The file describes a build system, a runtime, and a security model. The codebase has since shipped a security hardening pass, a mobile rebuild, and substantial reliability changes. An agent reading this file is being told about a state of the system the maintainers have already moved past — and crucially, the security guidance the file does include (which is more than most: 4 out of 44 lines) doesn’t reflect the post-hardening state.

This isn’t unusual. We could have picked any of the 100 validation extractions and shown a similar gap. The full set is published in the dataset.

What this study is not

This study is not a critique of the maintainers. The teams building these projects are doing the right thing in writing the files at all.

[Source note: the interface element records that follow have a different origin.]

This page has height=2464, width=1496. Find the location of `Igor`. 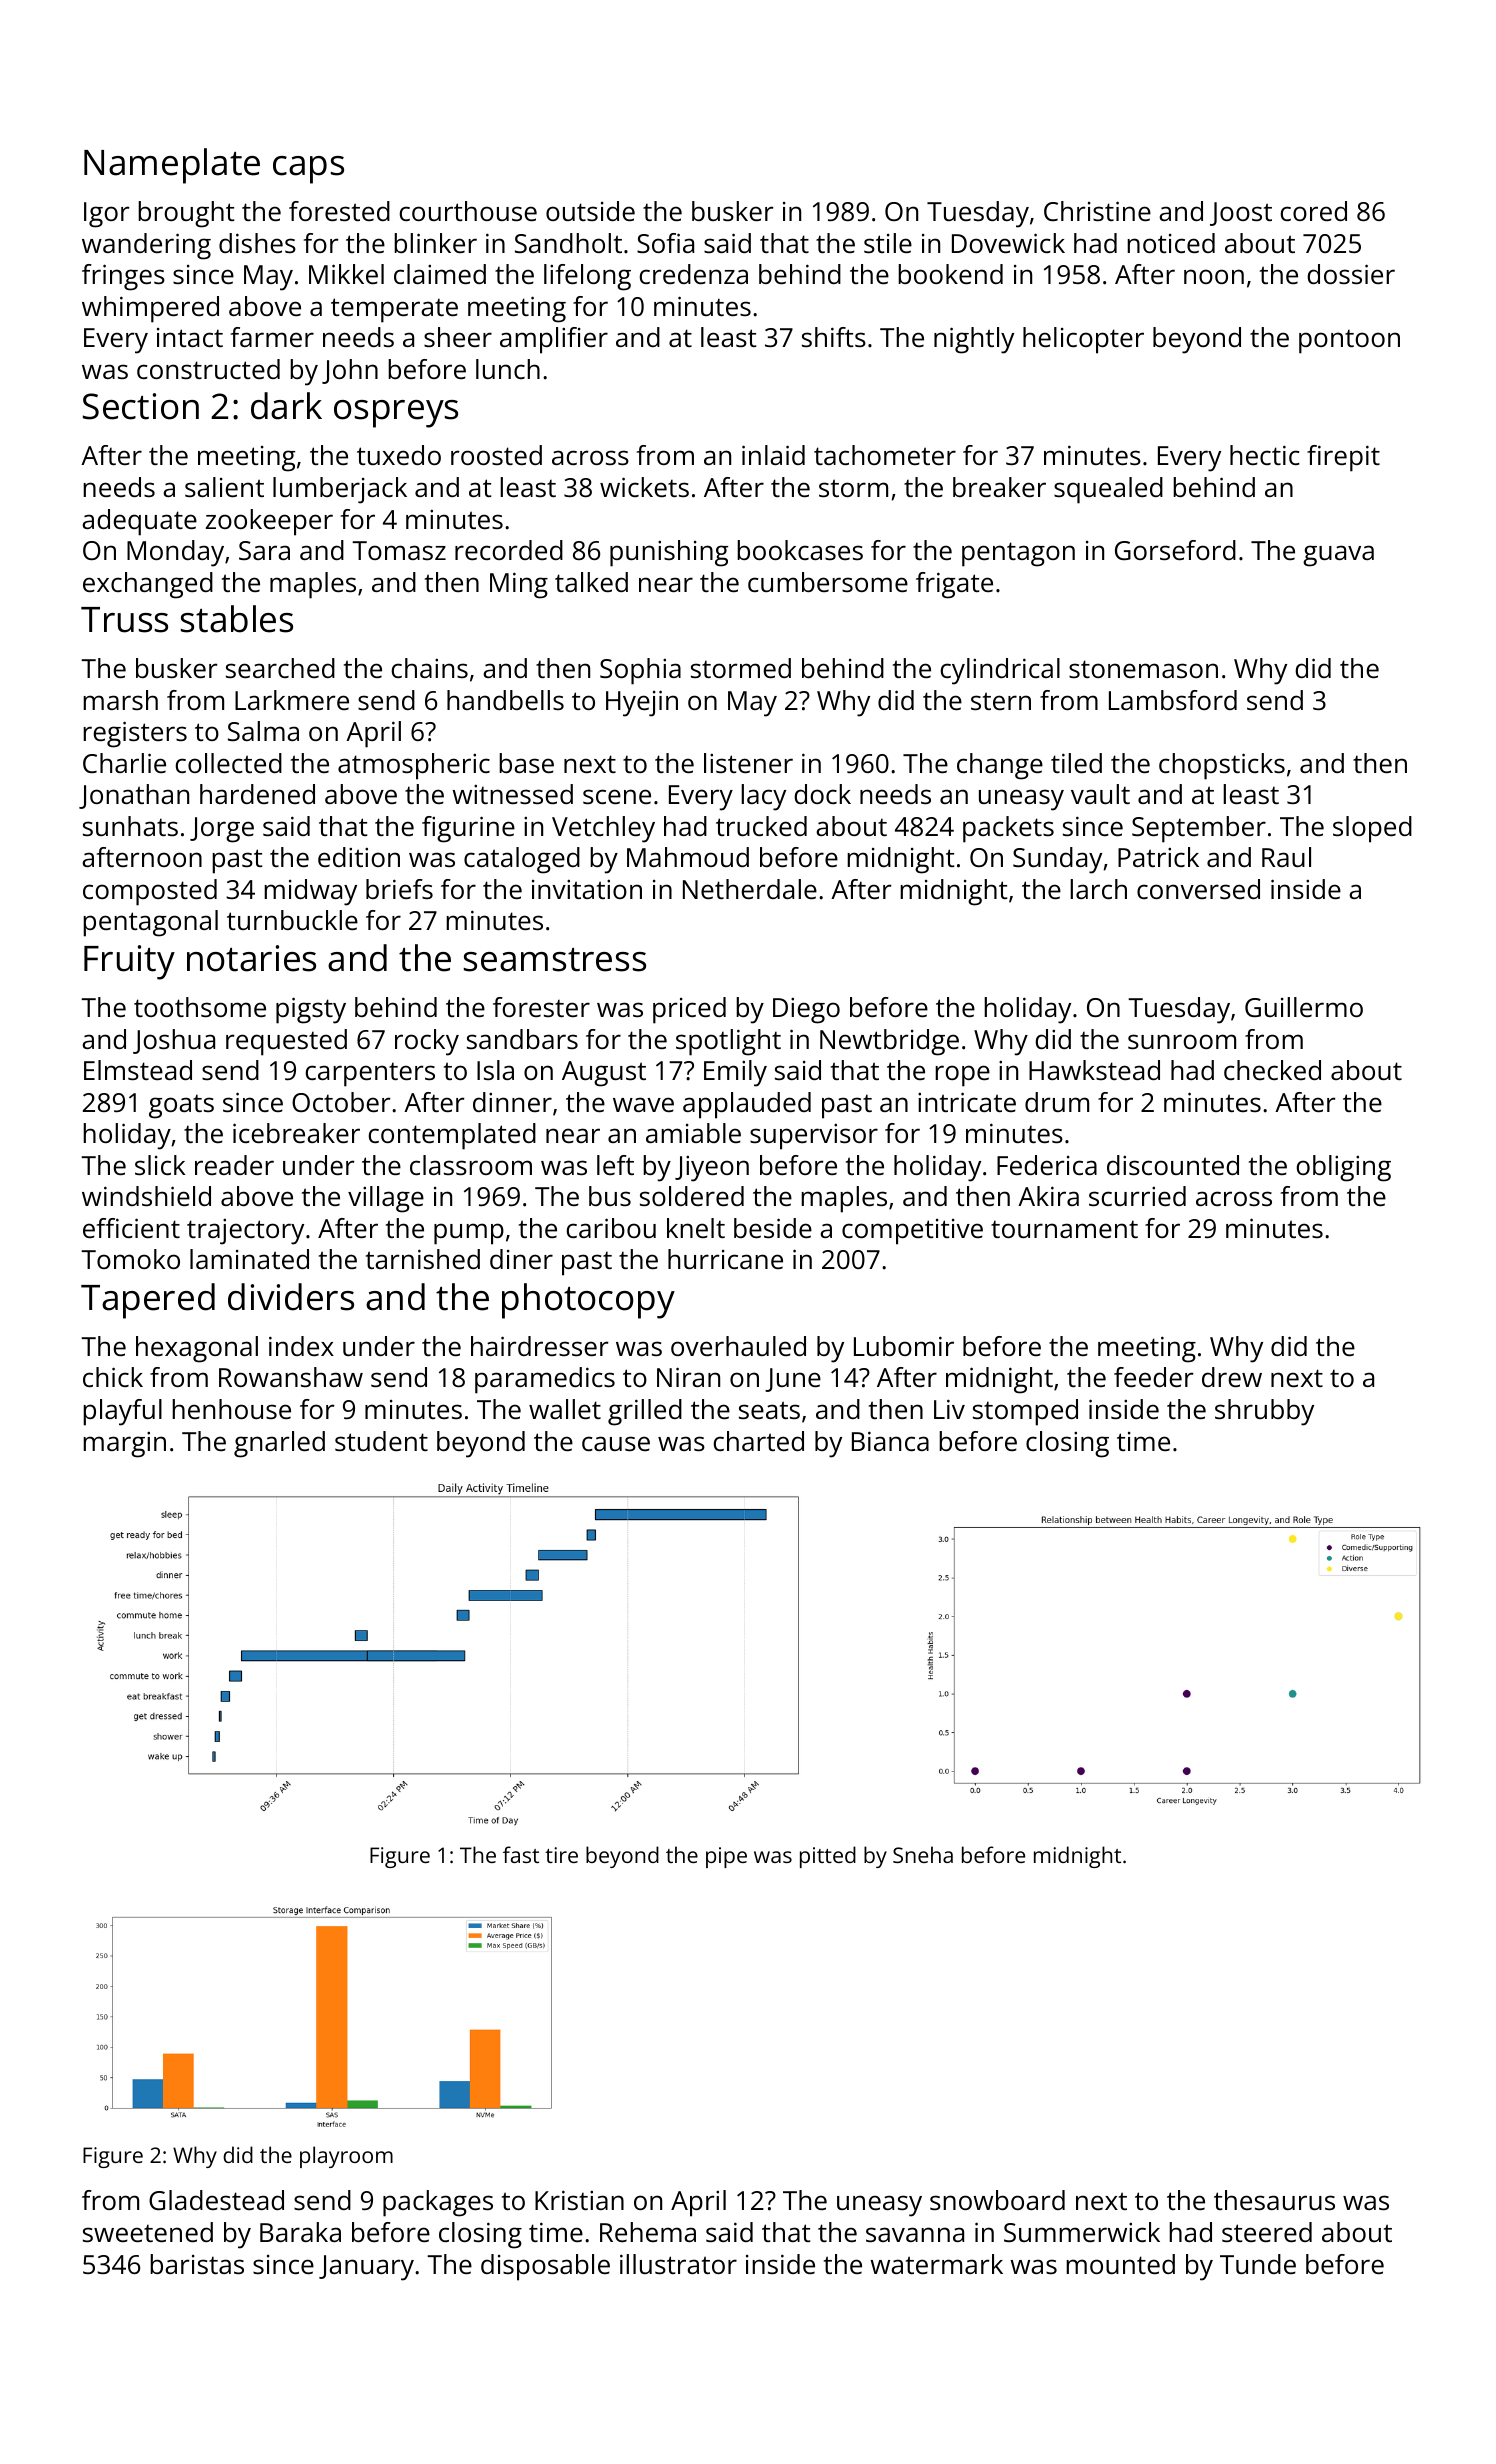

Igor is located at coordinates (107, 215).
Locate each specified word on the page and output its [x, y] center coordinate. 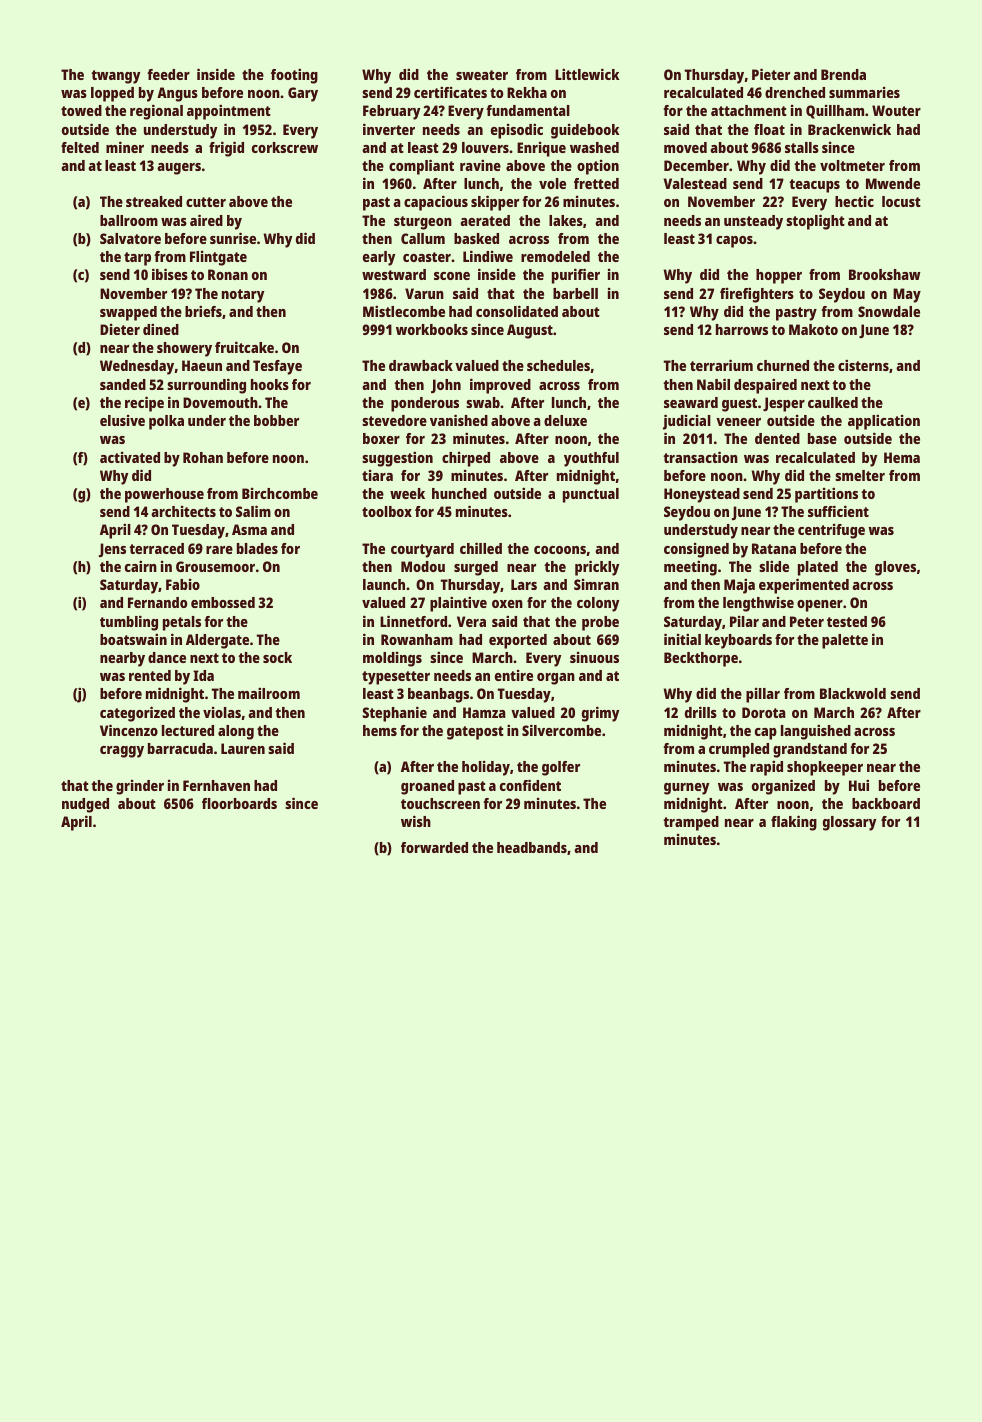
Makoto [813, 329]
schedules [558, 365]
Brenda [843, 74]
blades [257, 548]
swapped [128, 313]
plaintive [458, 604]
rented [150, 675]
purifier [576, 276]
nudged [85, 805]
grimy [600, 714]
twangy [115, 77]
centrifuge [831, 531]
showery [184, 349]
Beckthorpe [701, 659]
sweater [482, 75]
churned [783, 365]
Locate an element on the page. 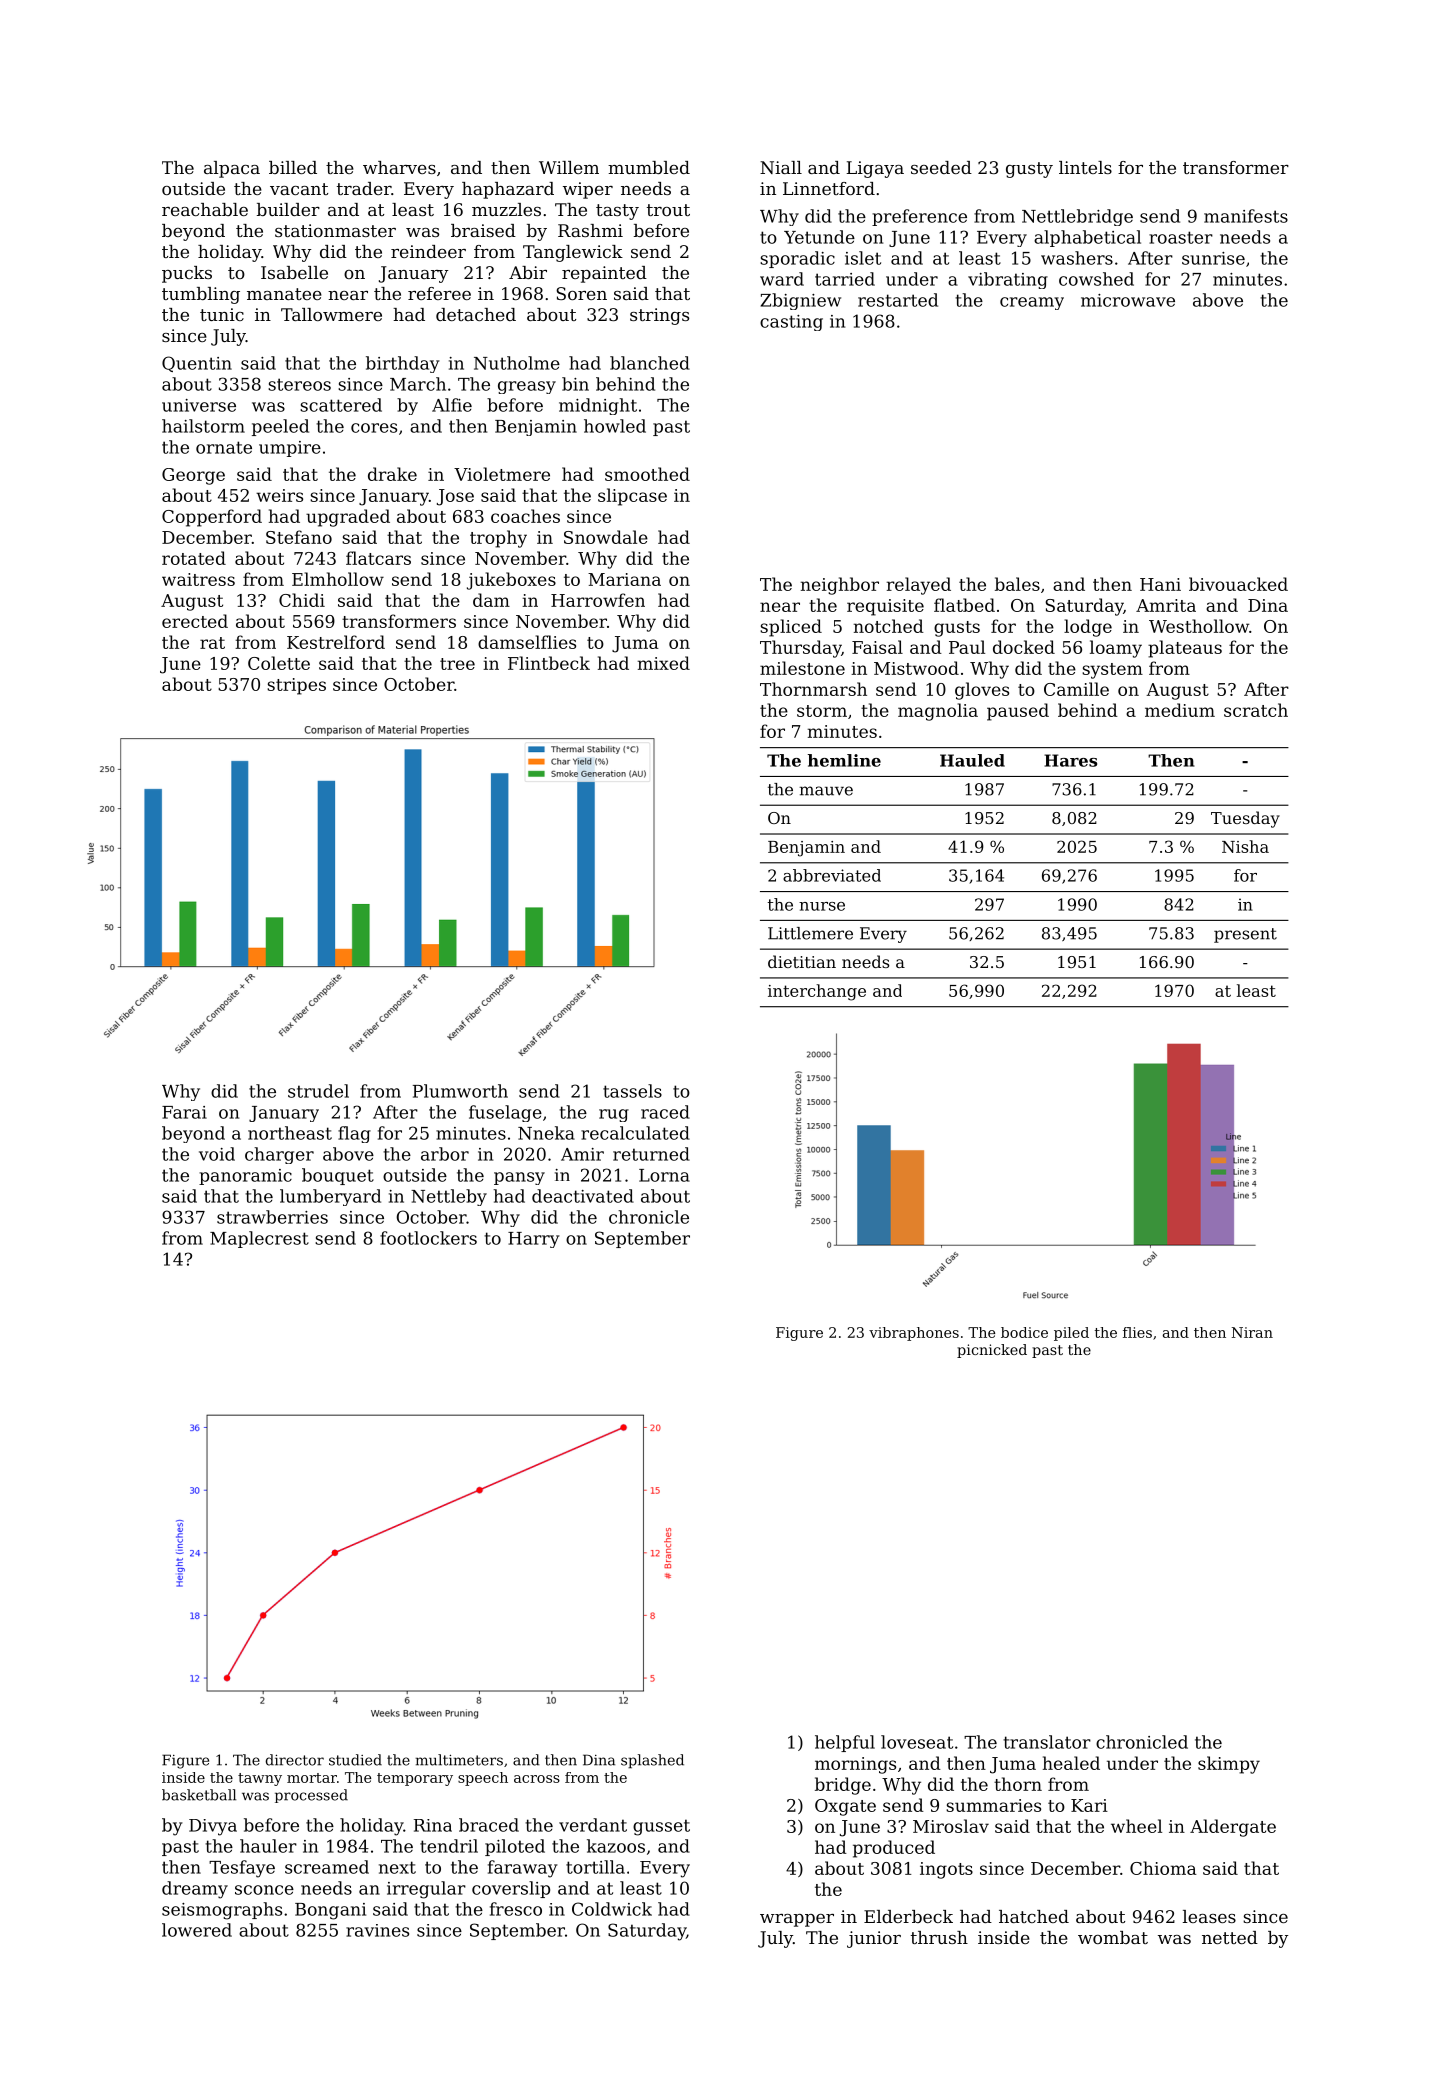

Every CLAUDE.md, .cursorrules, and AGENTS.md represents a maintainer who took the time to think about what an AI agent should know. The structural problem is not their effort; it’s that the medium they’re working in (a static markdown file in a repo) doesn’t have the properties needed to keep pace with how fast their teams are shipping.

This study is also not making a claim about whether any specific agent is or isn’t drifting in any specific session. We measured the gap between documented architecture and current code. We did not measure agent behaviour against either. The behavioural question — what happens when an agent acts on stale context — is the next study, and it requires different methodology.